[DIRECTIONS]
• 1. According to the article on holiday burglaries, why does Hooper say all entry points should be secured at all times?
• 2. Return the passage of the article on holiday burglaries starting at "Since almost a" and ending at "West Los Angeles.".
• 3. Do these statements agree with the article on holiday burglaries? Answer yes or no for each and quote the words that decide it. (a) Fontanes's Neighborhood Watch has 50 block captains for 600 homes. (b) Most break-ins happen at night. (c) Fontanes used to turn on her security system even for short daytime errands.

IT'S the season to be jolly -- and to break into homes and steal, according to police and security specialists.
"Burglaries typically occur when no one's home, and a lot of people take vacations during December and January," said Maryvictoria Pyne, recently retired communications chief for the FBI's Criminal Justice Information Services division.
January and December in 2004, for example, were peak winter months for burglaries in Los Angeles that year, according to the FBI Uniform Crime Reporting Program. July and August, popular vacation times, were also peak months for burglaries in 2004.
None of this is news to Lori Fontanes, a Los Angeles filmmaker, who a few years ago saw the number of break-ins rise in her Westwood neighborhood and decided to do something about it. She started her area's Neighborhood Watch program, which really took off this year after another round of burglaries last December.
"People got scared and realized there was something they could do," Fontanes said. "We now have 50 block captains for 600 homes."
Fontanes already had a security system in her house but had been activating it only when she left for the evening or to go on vacation. Now, she puts it on for even the shortest daytime errands and sets lights and televisions on timers when the family goes out in the evenings.
Police recommend that everyone take similar precautions to make sure they aren't playing Santa to a thief this holiday season. Homeowners leave themselves more vulnerable this time of year, said Lt. Don Hooper of the LAPD commercial crimes division, not only because they travel, but also because they attend more parties and may be less cautious about thoroughly locking up when out running quick errands.
To outsmart a thief, Hooper said, homeowners need to think like one. He recommends casing your own house as if you were thinking of breaking in. Burglars "are looking for an easy way to get in when you're not there," Hooper said, "so you have to make it hard and make it time-consuming."
Since almost a third of burglars get in through unlocked doors and windows -- and most break-ins occur between 6 a.m. and 6 p.m. -- it's important to secure all entry points at all times, Hooper said.
Simply upgrading the main locks and installing extra deadbolts will deter many criminals looking for a quick hit. "If they see some weird kind of lock or an extra deadbolt, many of them just won't want to deal with it," said Avi Barhoum, owner of All-City Lock & Safe in West Los Angeles.

[MATERIAL PROVIDED]
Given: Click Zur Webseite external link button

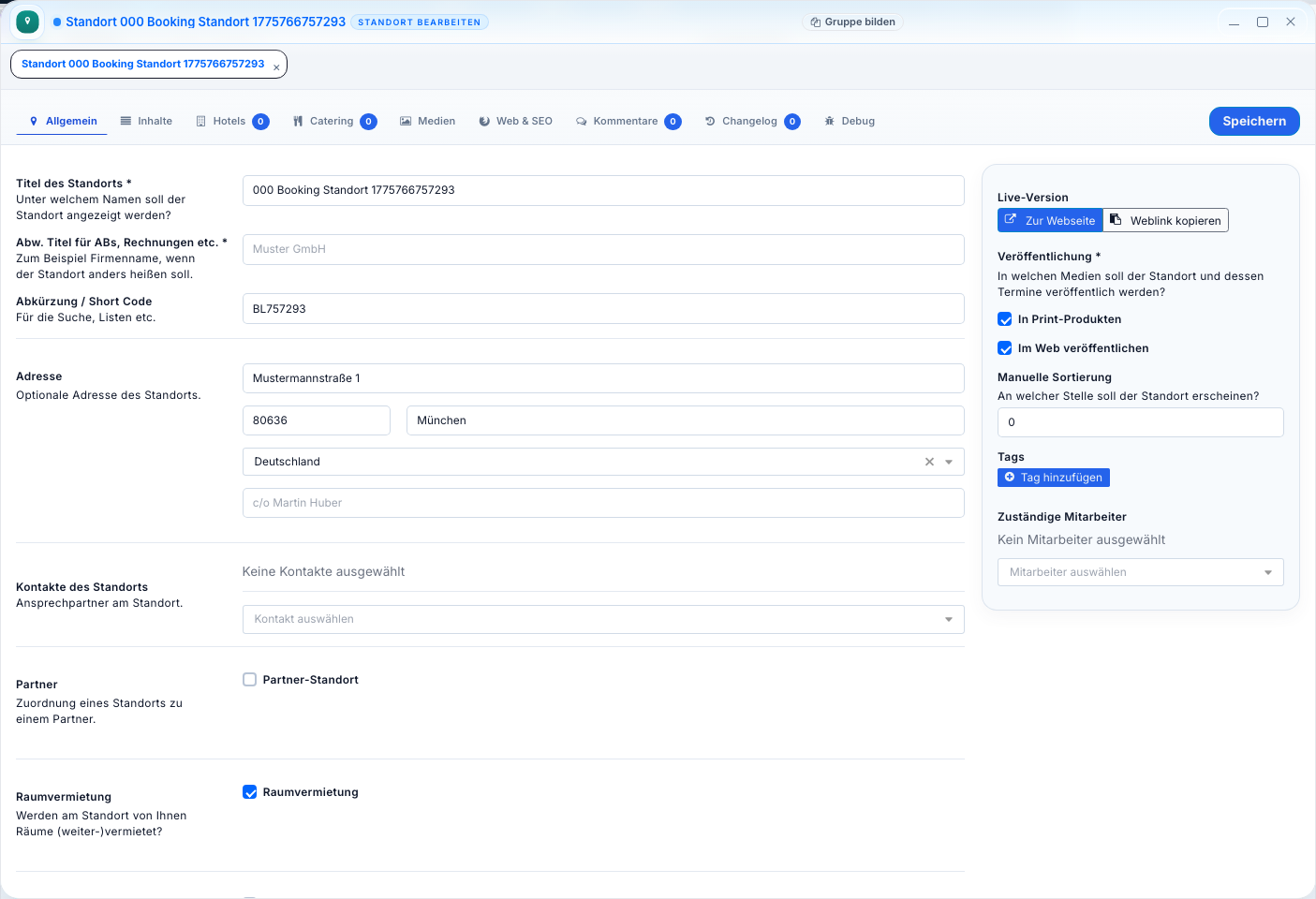Looking at the screenshot, I should 1050,220.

[RESPONSE LIST]
• 1. Almost a third of burglars get in through unlocked doors and windows, and most break-ins occur between 6 a.m. and 6 p.m.

• 2.
Since almost a third of burglars get in through unlocked doors and windows -- and most break-ins occur between 6 a.m. and 6 p.m. -- it's important to secure all entry points at all times, Hooper said.
Simply upgrading the main locks and installing extra deadbolts will deter many criminals looking for a quick hit. "If they see some weird kind of lock or an extra deadbolt, many of them just won't want to deal with it," said Avi Barhoum, owner of All-City Lock & Safe in West Los Angeles.

• 3.
(a) Yes: "We now have 50 block captains for 600 homes."
(b) No: "most break-ins occur between 6 a.m. and 6 p.m."
(c) No: "had been activating it only when she left for the evening or to go on vacation"